Baumgartners Fotografien decken viele Facetten der Persönlichkeit Dietrichs auf. Neben den konventionellen Fotografien von Dietrich beim Malen, zeigt Hans Baumgartner den Künstler auch bei seinen Alltagsbeschäftigungen, beim Einkaufen im Dorf oder bei der Pflege seiner Tiere. Dietrich ist für Baumgartner nicht nur als Künstler interessant, sondern auch als Modell eines einfachen, kleinbäuerlichen Lebens, von dem sich die Realität der Nachkriegszeit mit zunehmender Geschwindigkeit entfernt. Dietrich wird in den Fotografien Baumgartners gleichsam zum Inbegriff einer verschwindenden Lebensform.
Von besonderer Eindringlichkeit sind Baumgartners Fotografien aus Dietrichs letzten Lebensjahren. Der vom Alter gezeichnete Künstler ist nicht mehr der schalkhaft, sympathische Eigenbrödler, sondern ein gebeugtes, hinfälliges Männchen, das wie ein Sinnbild für die Endlichkeit allen Lebens in der Wildnis seines wuchernden Gartens steht.

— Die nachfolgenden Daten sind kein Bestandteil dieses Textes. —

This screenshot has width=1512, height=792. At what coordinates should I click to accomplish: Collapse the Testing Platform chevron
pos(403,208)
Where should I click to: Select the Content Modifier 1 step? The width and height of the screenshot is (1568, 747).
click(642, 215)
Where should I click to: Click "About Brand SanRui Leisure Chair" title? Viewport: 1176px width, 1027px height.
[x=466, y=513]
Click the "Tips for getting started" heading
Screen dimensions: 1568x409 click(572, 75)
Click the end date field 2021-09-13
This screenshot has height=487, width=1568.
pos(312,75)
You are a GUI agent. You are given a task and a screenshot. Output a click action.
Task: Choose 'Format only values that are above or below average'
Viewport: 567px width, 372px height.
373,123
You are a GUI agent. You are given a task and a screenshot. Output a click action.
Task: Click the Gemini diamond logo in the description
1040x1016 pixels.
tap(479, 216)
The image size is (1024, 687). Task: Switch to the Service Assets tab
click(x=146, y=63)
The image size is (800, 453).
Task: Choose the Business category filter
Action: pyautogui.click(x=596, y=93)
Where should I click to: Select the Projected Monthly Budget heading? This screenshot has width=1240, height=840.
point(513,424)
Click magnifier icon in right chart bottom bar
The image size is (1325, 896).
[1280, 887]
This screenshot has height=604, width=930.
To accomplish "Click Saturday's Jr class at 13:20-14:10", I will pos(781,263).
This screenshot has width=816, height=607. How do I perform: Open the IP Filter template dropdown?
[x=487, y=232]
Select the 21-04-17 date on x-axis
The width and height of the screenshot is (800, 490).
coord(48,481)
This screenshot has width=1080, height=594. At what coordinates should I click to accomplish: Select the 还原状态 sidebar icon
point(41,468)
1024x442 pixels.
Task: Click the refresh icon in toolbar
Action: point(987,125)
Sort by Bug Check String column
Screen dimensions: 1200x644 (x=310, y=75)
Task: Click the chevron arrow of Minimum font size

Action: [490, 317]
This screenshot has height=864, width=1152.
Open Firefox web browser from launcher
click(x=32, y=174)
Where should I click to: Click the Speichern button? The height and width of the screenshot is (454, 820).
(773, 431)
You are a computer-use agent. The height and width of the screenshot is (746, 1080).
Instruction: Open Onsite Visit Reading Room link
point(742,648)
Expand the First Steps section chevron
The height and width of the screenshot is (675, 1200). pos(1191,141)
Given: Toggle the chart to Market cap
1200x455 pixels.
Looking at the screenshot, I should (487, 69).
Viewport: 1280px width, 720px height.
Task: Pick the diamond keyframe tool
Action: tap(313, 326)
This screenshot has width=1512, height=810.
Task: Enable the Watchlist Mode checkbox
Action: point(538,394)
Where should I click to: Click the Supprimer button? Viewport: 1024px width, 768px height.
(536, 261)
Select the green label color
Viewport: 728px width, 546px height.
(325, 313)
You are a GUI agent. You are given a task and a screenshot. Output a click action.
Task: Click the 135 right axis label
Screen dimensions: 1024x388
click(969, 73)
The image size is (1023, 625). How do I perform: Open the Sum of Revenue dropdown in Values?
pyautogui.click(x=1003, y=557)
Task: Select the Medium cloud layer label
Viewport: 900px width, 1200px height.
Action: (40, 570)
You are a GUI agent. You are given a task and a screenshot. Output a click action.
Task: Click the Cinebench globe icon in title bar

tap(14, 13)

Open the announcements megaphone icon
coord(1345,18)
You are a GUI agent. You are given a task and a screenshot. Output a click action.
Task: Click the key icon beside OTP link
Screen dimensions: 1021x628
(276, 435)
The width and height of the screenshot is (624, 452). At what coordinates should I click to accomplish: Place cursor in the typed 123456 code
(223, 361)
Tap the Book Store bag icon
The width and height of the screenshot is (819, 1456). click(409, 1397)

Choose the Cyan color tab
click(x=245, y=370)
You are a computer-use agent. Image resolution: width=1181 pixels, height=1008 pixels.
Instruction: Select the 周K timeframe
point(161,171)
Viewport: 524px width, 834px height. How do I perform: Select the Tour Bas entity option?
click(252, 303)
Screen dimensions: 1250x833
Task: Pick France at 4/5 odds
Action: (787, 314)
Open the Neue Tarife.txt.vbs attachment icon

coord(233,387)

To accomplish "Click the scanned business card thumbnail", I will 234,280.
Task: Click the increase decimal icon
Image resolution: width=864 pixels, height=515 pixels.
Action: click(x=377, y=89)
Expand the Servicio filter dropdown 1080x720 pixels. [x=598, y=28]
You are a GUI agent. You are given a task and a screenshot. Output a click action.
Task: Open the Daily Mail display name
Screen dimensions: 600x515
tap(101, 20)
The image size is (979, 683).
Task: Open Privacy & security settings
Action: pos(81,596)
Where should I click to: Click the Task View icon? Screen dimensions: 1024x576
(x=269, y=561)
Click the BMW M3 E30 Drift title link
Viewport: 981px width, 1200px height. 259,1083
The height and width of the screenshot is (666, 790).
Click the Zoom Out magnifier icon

Diese intimen Bilder entstehen auf der Grundlage einer respektvollen Vertrauensbeziehung zum Künstler - Baumgartner dutzte den Künstler trotz langjähriger Bekanntschaft nie -, die eine Nähe und Direktheit erzeugen, die anderen Fotografen nicht in gleichem Masse möglich war.
Die Häufung der Fotografenbesuche und deren Professionalisierung führt in den Jahren nach 1950 dazu, dass das Bild des alten Malers, der einsam in einer vollgestopften Wohnung lebt, sich im Bewusstsein der Öffentlichkeit festsetzt. Dieses Bild behielt seine Gültigkeit bis in die frühen Neunzigerjahre des letzten Jahrhunderts, als eine Neubefragung von Dietrichs Werk auch die älteren Fotografien wieder an die Oberfläche brachte. Heute erzählen die ganze Reihe von Porträtfotografien die bewegte Geschichte eines Malers, dessen Künstlerbild sich im Lauf seines Lebens verschiedentlich wandelte. Auch wenn die Reihe keine nennenswerten Lücken mehr aufzuweisen scheint, so ist das sich abzeichnende Bild nicht umfassend. Die Fotos zeigen Dietrich als Holzfäller, als Maler, als Zeichner, als Dorfbewohner von Berlingen oder als alleinstehender, alter Mann. Keine einzige Fotografie aber gibt es von Dietrich, dem Fotografen. Sein eigenes Fotografieren war offensichtlich nicht in Übereinstimmung zu bringen mit dem Bild, das sich die öffentliche Wahrnehmung vom Künstler Adolf Dietrich machte.